*What the task asks*: In the listing below, find the line holding "Identify the click" and the line holding "20521 (38, 1538)". Write out those two lines and all lines between, exactly, and nothing more.

*Given data*:
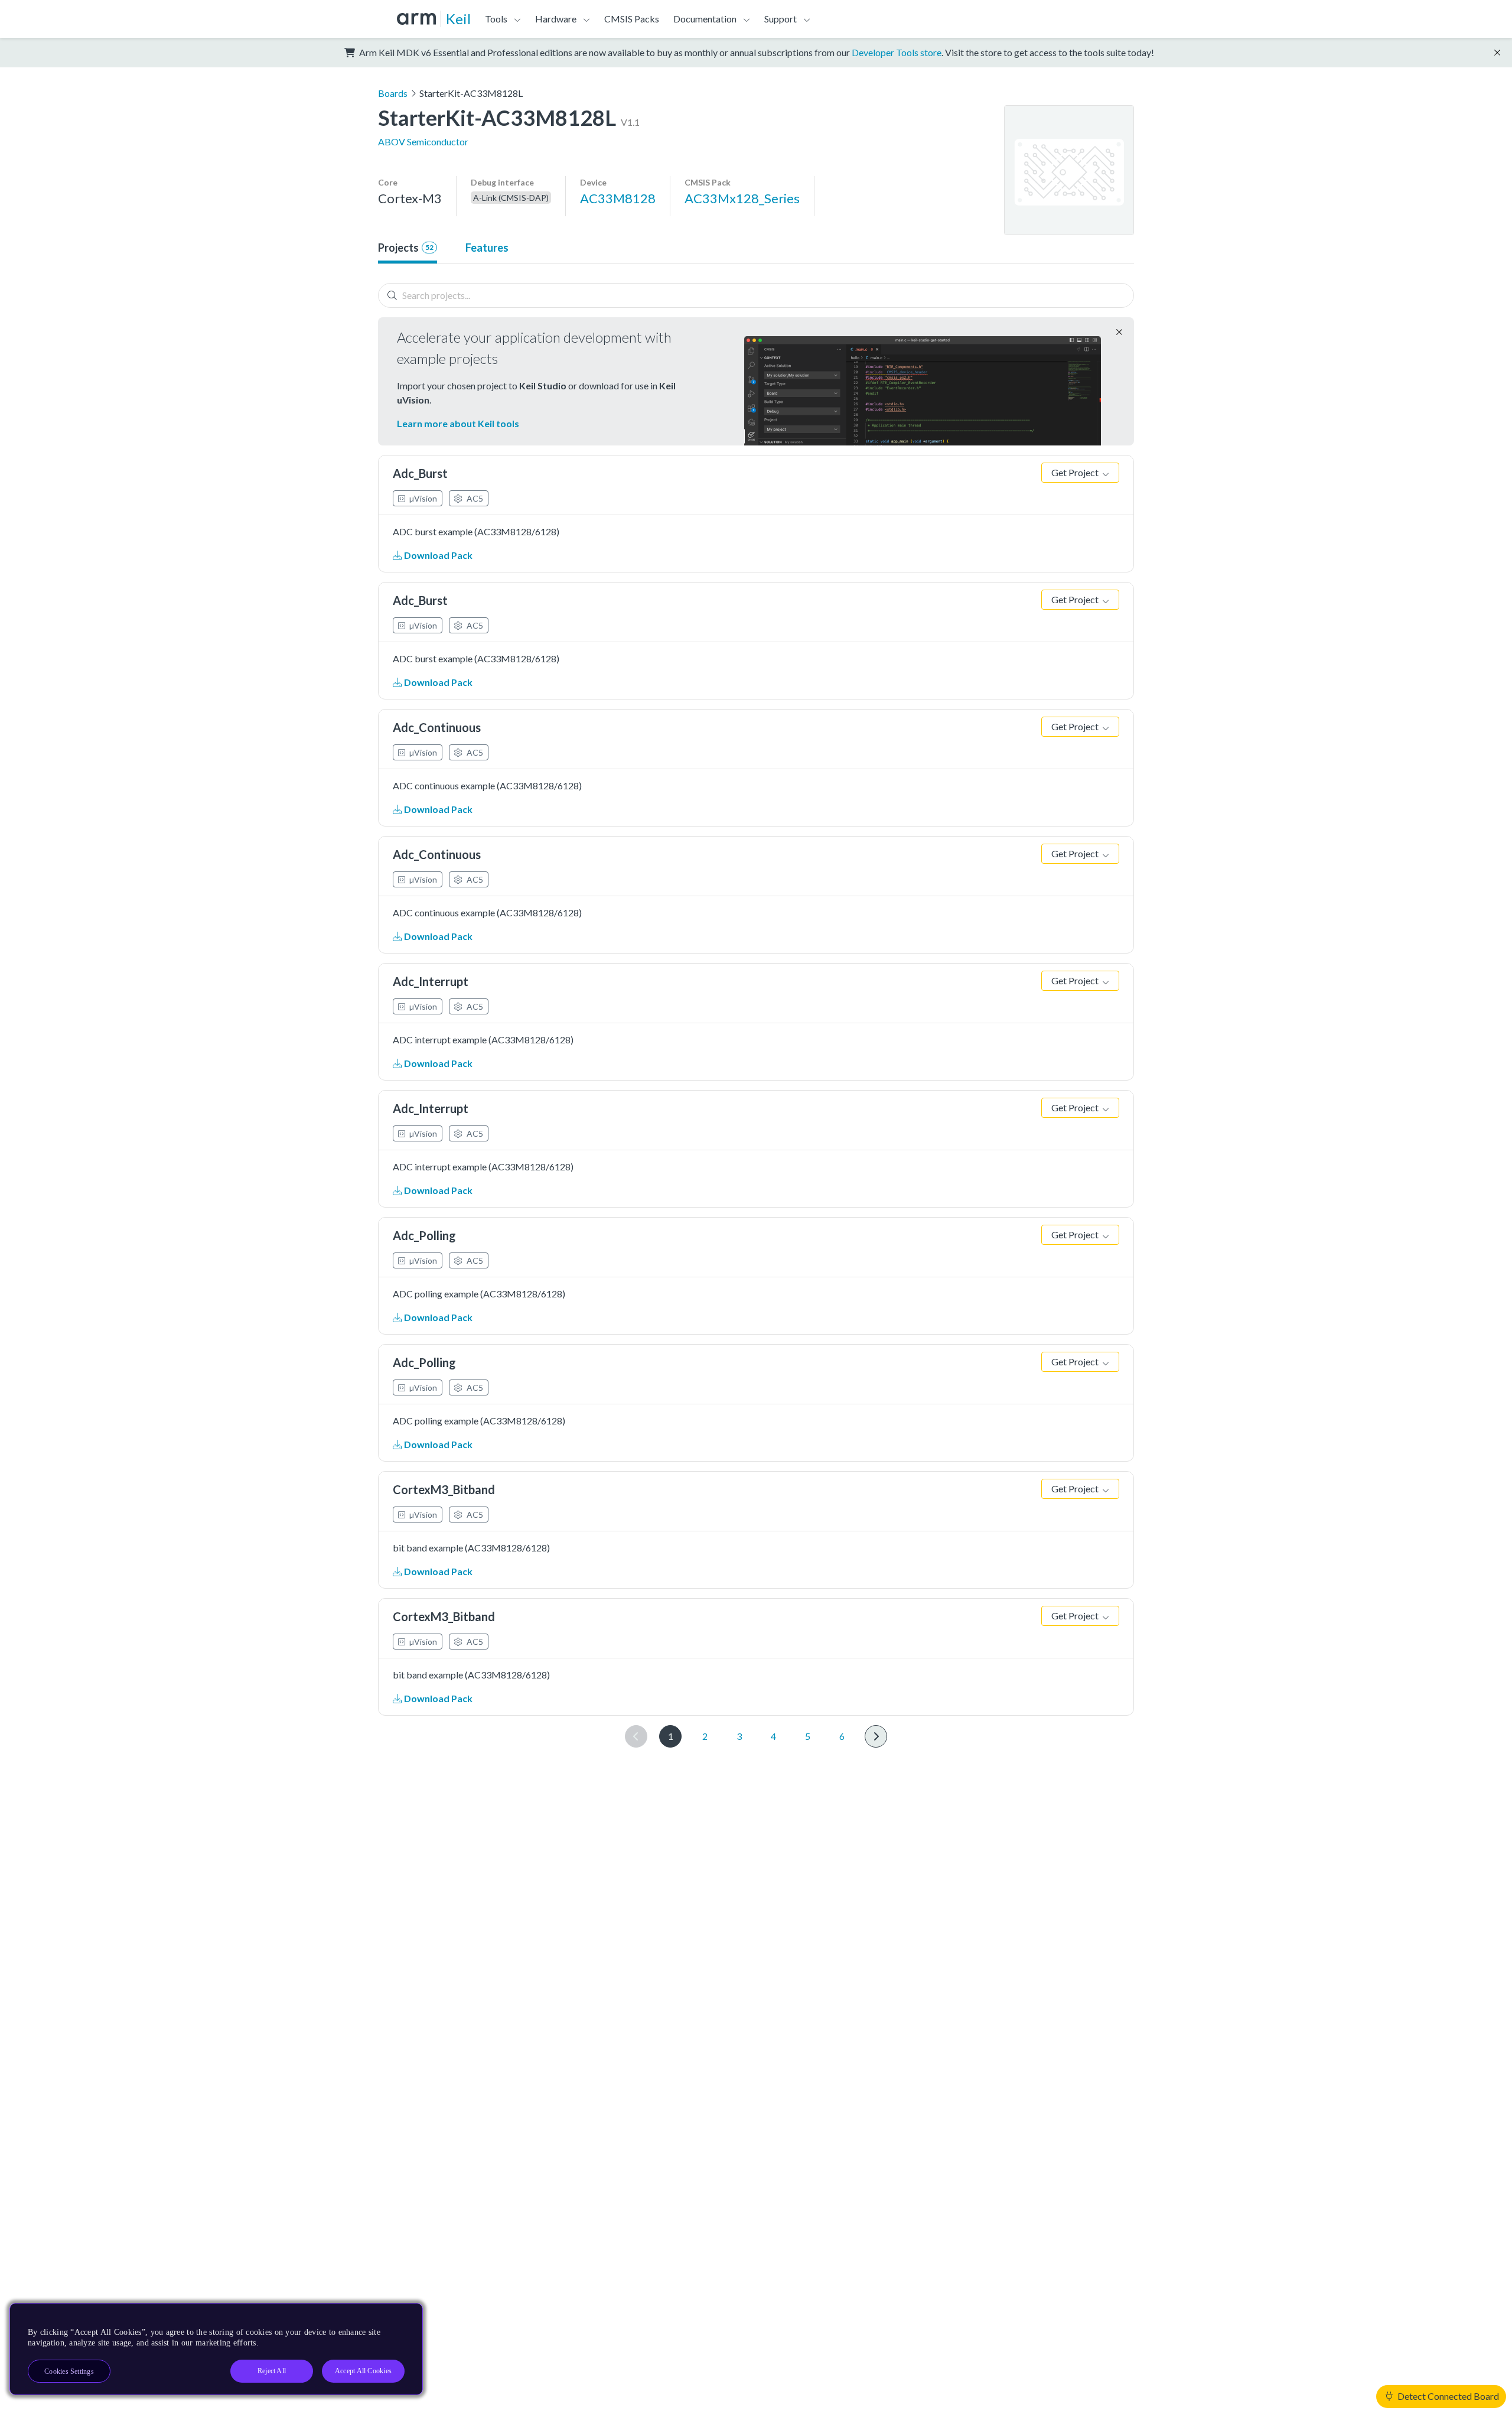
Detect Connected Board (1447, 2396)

==

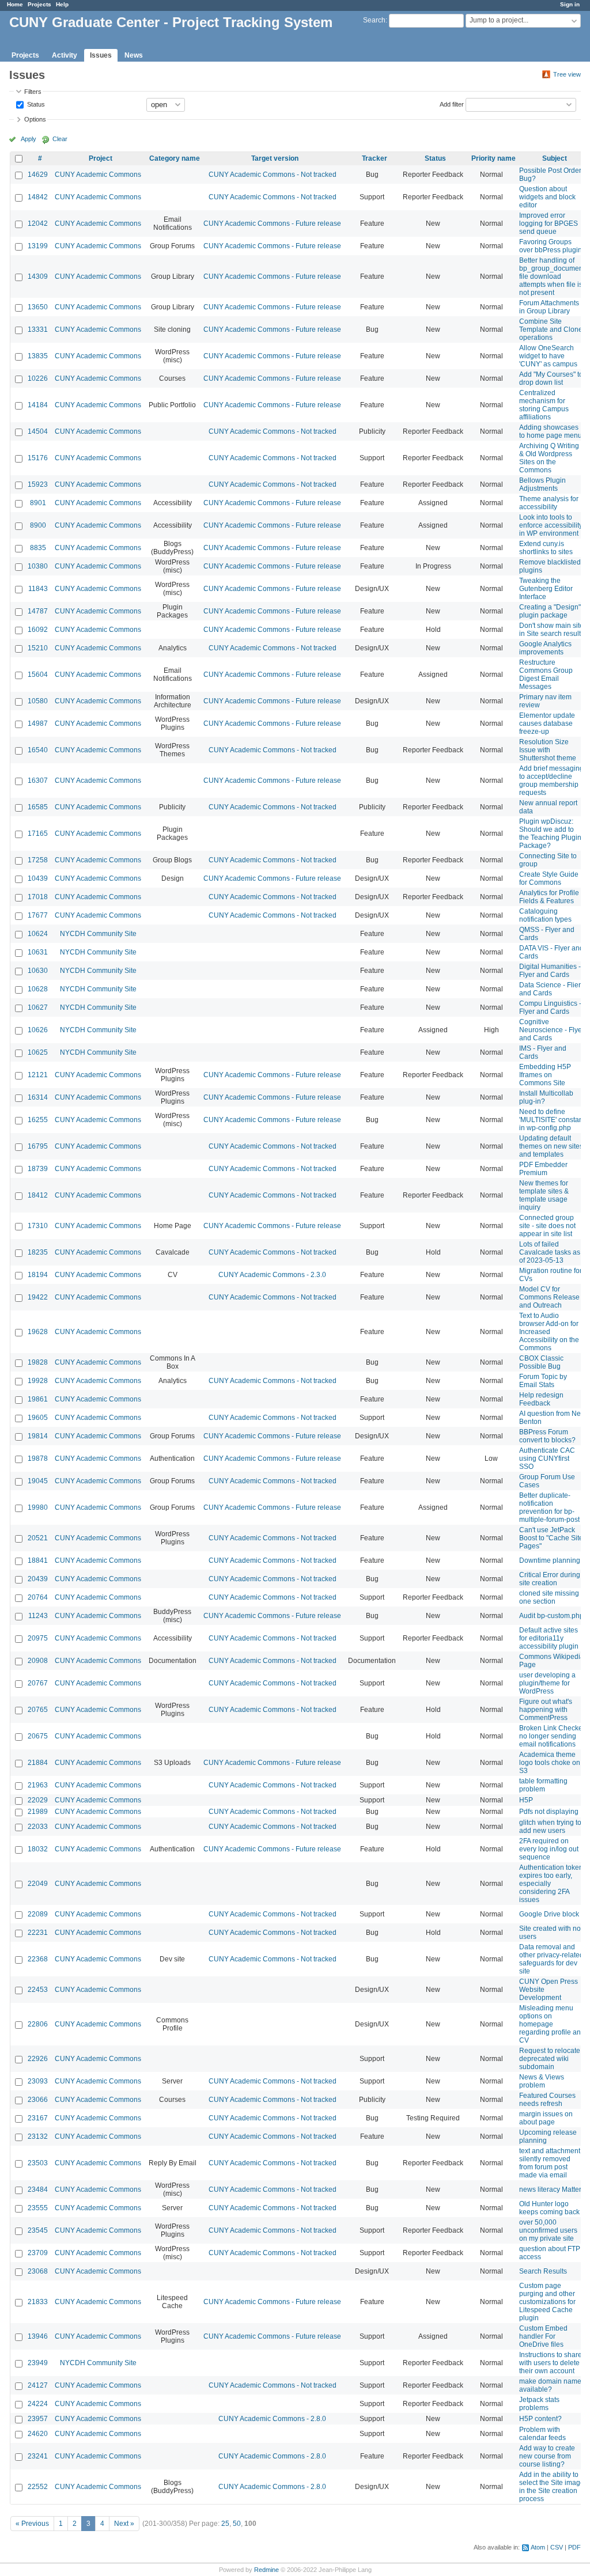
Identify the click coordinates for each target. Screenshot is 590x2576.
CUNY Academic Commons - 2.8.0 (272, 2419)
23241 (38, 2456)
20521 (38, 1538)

*Exercise solution*:
Identify the click coordinates for each target. Screenshot is 590x2576.
CUNY Academic Commons - 2.8.0 (272, 2419)
23241 (38, 2456)
20521 (38, 1538)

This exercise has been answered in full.